Ketua Komisi III DPRD Riau, Edi Basri, SH., M.Si., menilai tindakan PT RAPP tersebut sebagai upaya terencana untuk mendapatkan kayu alam tanpa membayar pajak dan retribusi kepada negara. "Sebagai perusahaan besar, PT RAPP tentu paham betul batas-batas konsesinya. Ini tindakan yang disengaja," ujar Edi Basri saat ditemui di Gedung DPRD Riau, Jalan Sudirman, Pekanbaru, Kamis (24/4).
Edi menjelaskan, lahan 1.568 hektare itu sejatinya merupakan area yang diajukan untuk program perhutanan sosial melalui Lembaga Pengelola Hutan Desa (LPHD) Rantau Kasih. Ia bahkan menduga luas areal yang dibabat bisa melebihi angka tersebut.
"Harus ada pengukuran ulang terhadap lahan yang digarap, karena akan berdampak pada besarnya nilai pajak, retribusi, serta biaya rehabilitasi kawasan hutan yang harus ditanggung perusahaan," tegasnya.
Sebagai perbandingan, Edi menyebutkan bahwa perusahaan perkebunan sawit yang menanam di kawasan hutan dikenai denda Rp96 juta per hektare, sesuai Pasal 110 B Undang-Undang Cipta Kerja. Dengan luas 1.568 hektare, maka total biaya rehabilitasi yang berpotensi ditanggung PT RAPP mencapai Rp149 miliar.
Tak hanya itu, Edi juga menyoroti potensi pendapatan negara dari Provisi Sumber Daya Hutan (PSDH) dan Dana Reboisasi (DR) yang seharusnya dihitung berdasarkan jenis dan ukuran kayu yang ditebang. Ia menegaskan, citra satelit dapat digunakan untuk memverifikasi potensi kayu yang diambil.
"Citra satelit bisa menunjukkan potensi kayu secara akurat di kawasan hutan yang dikonversi," jelasnya.
Edi Basri meminta Dinas Kehutanan Provinsi Riau untuk bertindak tegas dan proaktif dalam menyelidiki kasus ini. Menurutnya, Dishut memiliki tenaga ahli dan kewenangan penuh untuk melakukan pengukuran teknis serta menghitung kerugian negara.

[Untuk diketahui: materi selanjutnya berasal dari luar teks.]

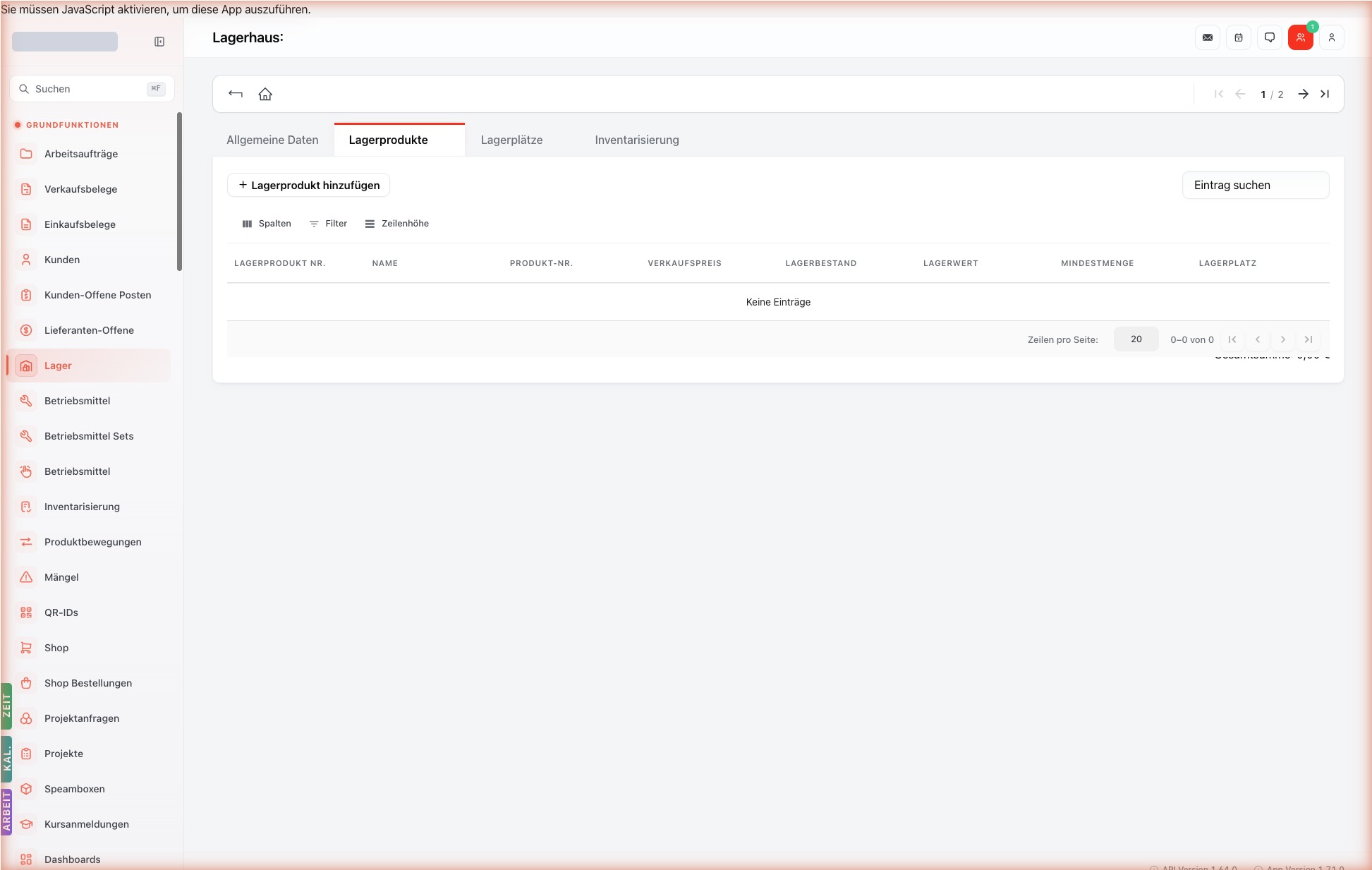Open the rows-per-page dropdown showing 20
The height and width of the screenshot is (870, 1372).
[1136, 339]
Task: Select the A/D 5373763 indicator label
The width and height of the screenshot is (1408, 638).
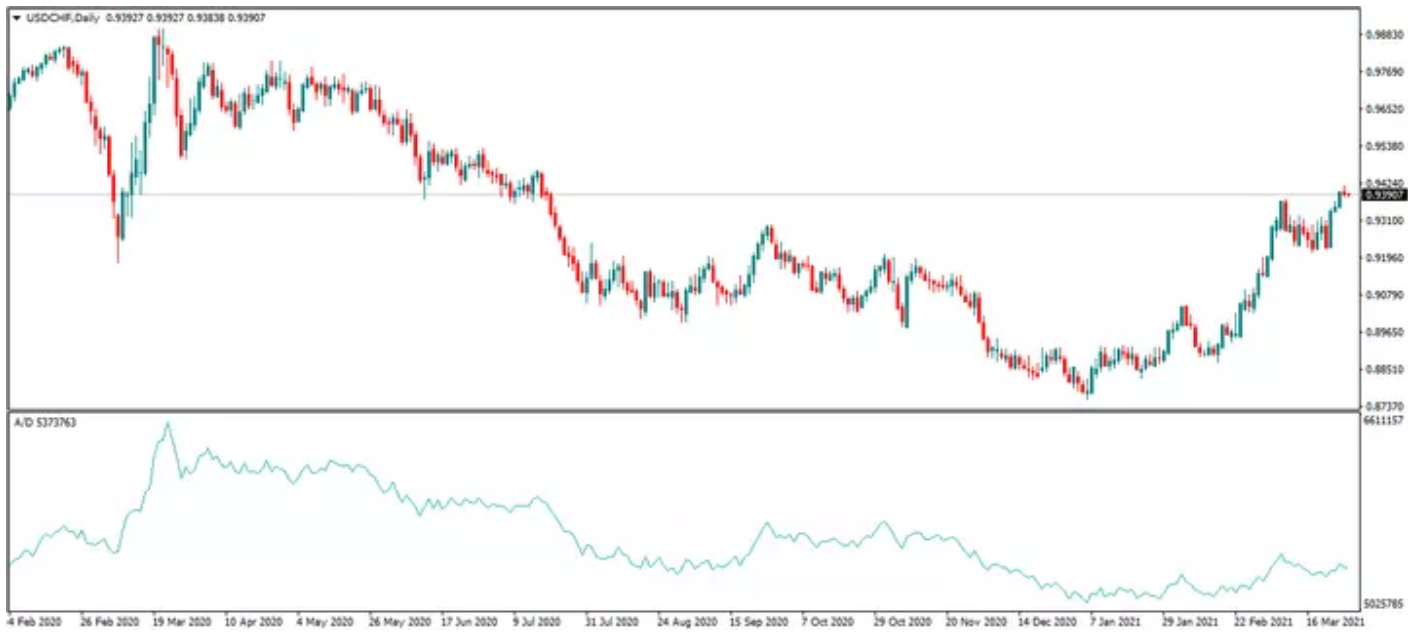Action: pos(45,423)
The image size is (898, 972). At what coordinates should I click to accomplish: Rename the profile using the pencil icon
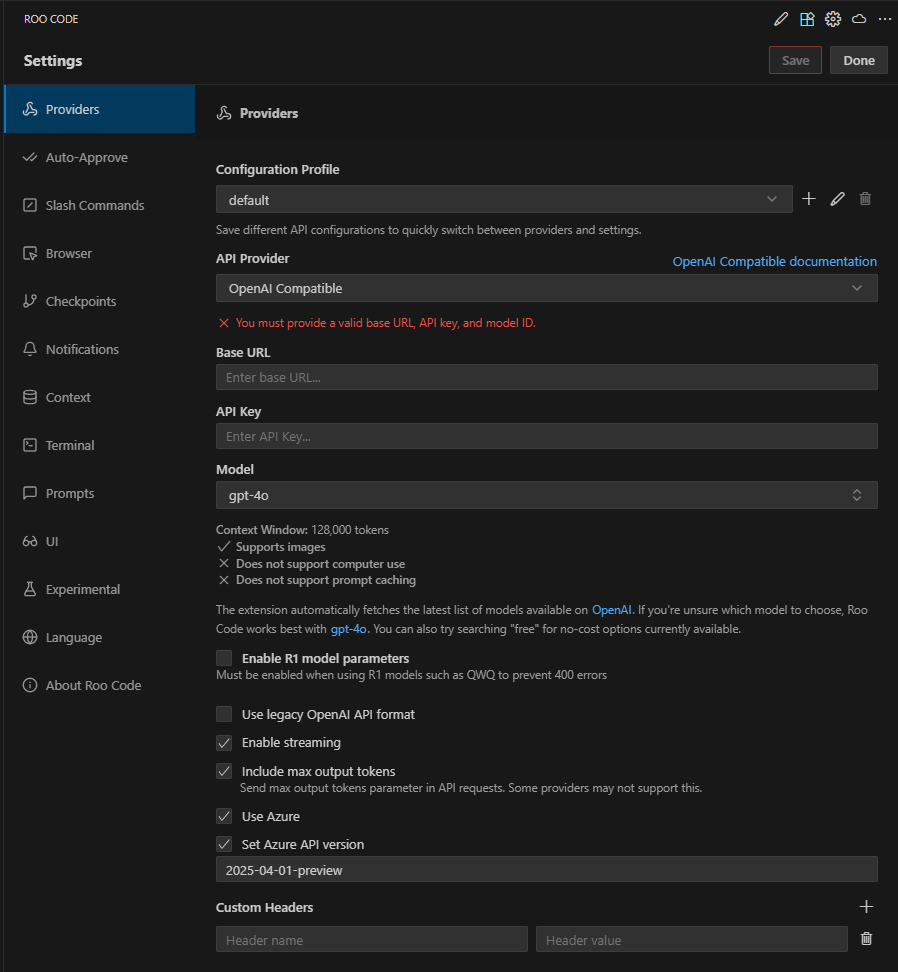(x=838, y=199)
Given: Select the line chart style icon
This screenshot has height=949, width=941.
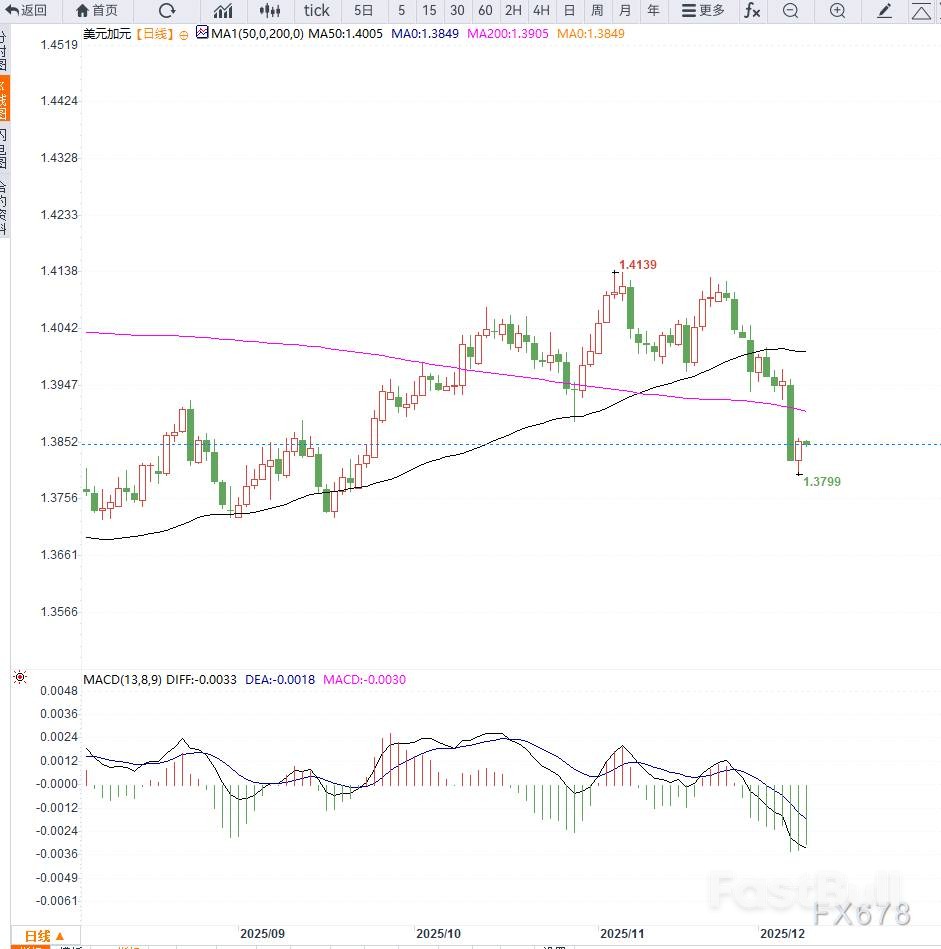Looking at the screenshot, I should [222, 11].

"Dishut Riau harus aktif mengungkap kasus ini. Mereka punya kapasitas teknis dan kewenangan penuh," katanya.
Sementara itu, terkait keterlibatan SPR Trada dalam pengelolaan LPHD Rantau Kasih, Edi menegaskan bahwa peran lembaga tersebut sudah sesuai hukum. SPR Trada bertugas mengajukan lahan untuk program perhutanan sosial dan memastikan keterlibatan masyarakat setempat dalam pengelolaannya.
"Fee yang diterima SPR Trada sudah tepat dan berkontribusi terhadap Pendapatan Asli Daerah (PAD) Provinsi Riau," tutup Edi Basri.
Kasus ini kini menjadi sorotan publik dan menambah daftar panjang dugaan pelanggaran lingkungan hidup oleh korporasi besar di Riau.